_TÂCHE ÉNONCÉE A_. Recopiez sans aucun changement toutes les lignes des enregistrements qui figurent plus bas.

_PASSAGE FOURNI_.
Chers frères et sœurs, je ne suis contre personne. Je ne suis pas non plus ici pour parler en termes de vengeance personnelle contre les talibans ou contre tout autre groupe de terroristes. Je suis ici pour parler du droit à l’éducation de chaque enfant. Je veux de l’éducation pour les fils et les filles de tous les extrémistes, en particulier les Talibans.

Je n’ai même pas de haine contre le Talib qui m’a tiré dessus. Même si j’avais un pistolet en main et qu’il se trouvait en face de moi, je ne lui tirerais pas dessus. C’est la compassion que j’ai apprise de Mohammed, le prophète de la miséricorde, que j’ai apprise de Jésus-Christ et de Bouddha. C’est l’héritage du changement que j’ai hérité de Martin Luther King, de Nelson Mandela et de Muhammad Ali Jinnah. C’est la philosophie de la non-violence que j’ai apprise de Gandhi Jee, de Bacha Khan et de Mère Teresa. Et c’est le pardon que mon père et la mère m’ont appris. Et c’est ce que mon âme me dit, soit pacifique et aimant pour tout le monde.

Chers frères et sœurs, c’est dans les ténèbres que nous nous rendons compte de l’importance de la lumière. Nous sommes conscients de l’importance de notre voix quand nous sommes réduits au silence. De la même manière, lorsque nous étions à Swat, dans le nord du Pakistan, nous avons réalisé l’importance des stylos et des livres quand nous avons vu les armes de guerre.

Cette parole sage est vraie : « La plume est plus puissante que l’épée ». Les extrémistes ont peur des livres et des stylos. La puissance de l’éducation leur fait peur. Ils ont peur des femmes. La puissance de la voix des femmes leur fait peur. Et c’est pourquoi ils ont tué 14 étudiants en médecine innocents dans l’attentat récent de Quetta. Et c’est pourquoi ils ont tué de nombreuses enseignantes et de personnes luttant contre la polio à Khyber Pukhtoon Khwa et les zones tribales du Pakistan. C’est pourquoi ils dynamitent chaque jour des écoles. Parce qu’ils étaient et qu’ils ont encore peur du changement, peur de l’égalité que nous apporterons dans notre société.

_TÂCHE ÉNONCÉE B_. Poursuivez le discours sur le droit à l'éducation ci-dessus à partir de sa dernière phrase.

_ENREGISTREMENTS EXTRAITS_.

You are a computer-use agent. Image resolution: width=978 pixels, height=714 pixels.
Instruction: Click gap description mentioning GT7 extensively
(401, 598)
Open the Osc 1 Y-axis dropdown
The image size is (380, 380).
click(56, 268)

_RÉSULTAT A_.
You are a computer-use agent. Image resolution: width=978 pixels, height=714 pixels.
Instruction: Click gap description mentioning GT7 extensively
(401, 598)
Open the Osc 1 Y-axis dropdown
The image size is (380, 380).
click(56, 268)

_RÉSULTAT B_.
Je me souviens qu’il y avait un garçon dans notre école à qui un journaliste a demandé « Pourquoi est-ce que les talibans sont contre l’éducation ? » Il a répondu très simplement, en montrant son livre, il dit : « Un Talib ne sait pas ce qui est écrit dans ce livre. » Ils pensent que Dieu est une toute petite personne conservatrice qui enverrait des filles en l’enfer juste parce qu’elles sont allées à l’école. Les terroristes utilisent à mauvais escient le nom de l’Islam et de la société pachtoune pour leurs propres avantages personnels. Le Pakistan est un pays démocratique qui aime la paix. Les Pachtounes veulent l’éducation de leurs filles et de leurs fils. Et l’Islam est une religion de paix, d’humanité et de fraternité. L’Islam dit que ce n’est pas seulement le droit de chaque enfant de recevoir une éducation, il, mais que c’est leur devoir et leur responsabilité.

Monsieur le Secrétaire général, la paix est nécessaire à l’éducation. Dans de nombreuses parties du monde, en particulier au Pakistan et en Afghanistan, le terrorisme, les guerres et les conflits empêchent les enfants d’aller à l’école. Nous sommes vraiment fatigués de ces guerres. Les femmes et les enfants souffrent dans de nombreuses régions du monde à bien des égards. En Inde, des enfants innocents et pauvres sont victimes du travail des enfants. Beaucoup d’écoles ont été détruites au Nigeria. Les gens en Afghanistan ont été empêchés de vivre par l’extrémisme depuis des décennies. Les jeunes filles ont à faire du travail domestique et sont obligées de se marier à un âge précoce. La pauvreté, l’ignorance, l’injustice, le racisme et la privation des droits fondamentaux sont les principaux problèmes rencontrés par les hommes et les femmes.

Chers amis, aujourd’hui je me concentre sur les droits des femmes et l’éducation des filles parce que ce sont elles qui souffrent le plus. Il fut un temps où des femmes militantes ont demandé à des hommes de se lever pour défendre leurs droits. Mais, cette fois, nous allons le faire nous-mêmes. Je ne dis pas aux hommes d’arrêter de parler en faveur des droits des femmes, mais je me concentre sur cet objectif, que les femmes soit autonomes dans leurs propres combats.

Chers sœurs et frères, le moment pour parler est venu.
Aujourd’hui, donc, nous appelons les dirigeants du monde à changer leurs politiques stratégiques en faveur de la paix et de la prospérité.
Nous appelons les dirigeants du monde afin que tous les accords de paix protègent effectivement les droits des femmes et des enfants. Un accord qui va à l’encontre de la dignité des femmes et de leurs droits est inacceptable.
Nous appelons tous les gouvernements à garantir une éducation gratuite et obligatoire pour tous les enfants du monde entier.
Nous appelons tous les gouvernements à lutter contre le terrorisme et la violence, à protéger les enfants contre les brutalités et les dommages.
Nous appelons les pays développés à soutenir l’expansion des possibilités d’éducation pour les filles dans le monde en développement.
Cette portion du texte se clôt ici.